'''
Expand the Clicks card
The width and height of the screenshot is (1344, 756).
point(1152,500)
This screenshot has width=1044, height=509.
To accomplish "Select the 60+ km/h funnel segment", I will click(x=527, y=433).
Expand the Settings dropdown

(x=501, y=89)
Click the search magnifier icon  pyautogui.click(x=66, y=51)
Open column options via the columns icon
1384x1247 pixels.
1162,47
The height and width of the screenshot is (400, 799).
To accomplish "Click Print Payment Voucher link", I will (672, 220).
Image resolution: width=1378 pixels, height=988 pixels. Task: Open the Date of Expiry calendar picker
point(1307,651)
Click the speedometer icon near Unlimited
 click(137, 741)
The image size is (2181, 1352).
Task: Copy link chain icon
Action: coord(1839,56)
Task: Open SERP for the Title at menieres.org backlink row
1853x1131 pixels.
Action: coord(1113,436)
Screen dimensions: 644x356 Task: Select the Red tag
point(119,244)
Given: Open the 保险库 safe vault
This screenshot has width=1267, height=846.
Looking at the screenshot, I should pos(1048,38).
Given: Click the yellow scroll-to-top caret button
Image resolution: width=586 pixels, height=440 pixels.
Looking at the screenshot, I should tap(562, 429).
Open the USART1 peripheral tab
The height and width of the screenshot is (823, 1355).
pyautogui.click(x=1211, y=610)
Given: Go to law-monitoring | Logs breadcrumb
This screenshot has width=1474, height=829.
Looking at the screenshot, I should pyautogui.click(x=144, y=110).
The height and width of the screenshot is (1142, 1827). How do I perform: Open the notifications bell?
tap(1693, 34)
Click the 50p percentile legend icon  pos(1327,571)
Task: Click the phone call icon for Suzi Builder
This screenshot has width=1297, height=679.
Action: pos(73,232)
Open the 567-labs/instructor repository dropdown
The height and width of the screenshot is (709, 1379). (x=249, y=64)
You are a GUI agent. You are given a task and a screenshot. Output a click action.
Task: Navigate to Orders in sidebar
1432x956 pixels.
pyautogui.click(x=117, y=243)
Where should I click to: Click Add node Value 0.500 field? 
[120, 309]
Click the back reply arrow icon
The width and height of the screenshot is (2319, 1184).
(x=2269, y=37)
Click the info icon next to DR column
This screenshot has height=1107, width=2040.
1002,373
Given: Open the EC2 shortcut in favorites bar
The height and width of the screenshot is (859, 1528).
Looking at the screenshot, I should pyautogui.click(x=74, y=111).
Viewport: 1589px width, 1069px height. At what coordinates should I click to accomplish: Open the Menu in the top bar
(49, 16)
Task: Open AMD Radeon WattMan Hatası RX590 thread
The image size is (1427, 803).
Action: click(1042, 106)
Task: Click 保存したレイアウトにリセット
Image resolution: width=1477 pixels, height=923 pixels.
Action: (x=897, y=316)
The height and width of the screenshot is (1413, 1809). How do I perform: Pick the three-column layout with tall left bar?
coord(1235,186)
'''
Going through the records above, count the lines that include the word "will". Give the number alone.

[Expected answer] 2